鄭芝龍神色一收,向著朱由檢行了個三叩九拜的大禮,起身後凜然道:“小日本不動還好,若動!整個九州島都會陷入戰火,到時不是他們來打咱們,而是咱們去打它了。”

不會吧?陛下又有啥戰略?怎麼連參謀本部都不知道!

朱由檢看著疑惑的曹文詔,笑著解釋道:“芝龍不僅與呂宋有淵源,其誥命夫人乃是日本國九州島肥前平戶藩松浦家家老之女;這些年平戶藩與大明貿易獲利頗多,還想加入大明,朕沒理會,到這你們該明白啦。”

鄭芝龍見皇帝如此說,慌的又鞠躬行禮,解釋道:“芝龍身為明人,定當為國、為陛下效死;陛下如看上九州,芝龍去取來就是!就是要那倭王頭顱,也未嘗那不到!”

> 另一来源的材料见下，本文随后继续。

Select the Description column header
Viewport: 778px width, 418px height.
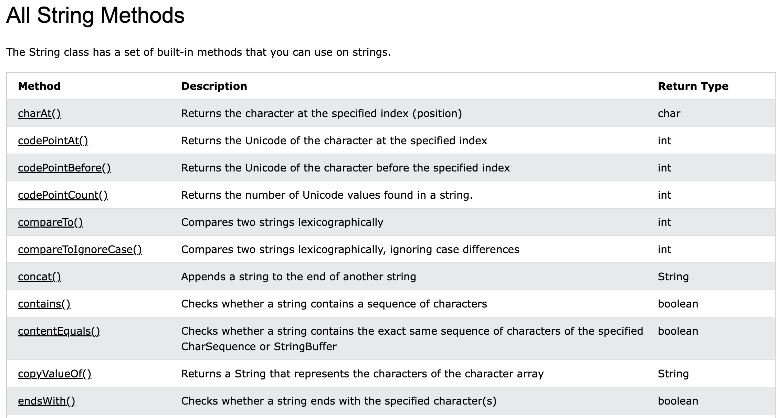pos(214,86)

到底做過“海盜”,什麼話都敢說!小日本先讓他呆著,先對付主要威脅。

朱由檢擺擺手,淡然笑道:“鄭愛卿能如此曉明大義,朕很欣慰,日本雖小,但民風彪悍;必先內部瓦解,九州島的勢力慢慢交予錦衣衛,對你們鄭家有好處;聽慈烺(皇長子)說福松(鄭成功)在學校很是活潑、開朗,依朕看也是個將才,能不能成帥才,還要看他的造化;讓你家誥命夫人多去宮內走走,體驗下大明皇家氣息,大明到底不是日本可以垂涎的。”

哎呀!這真是太好了,能和皇后、“太子”攀上關係,咱鄭家想不榮華富貴也難啊!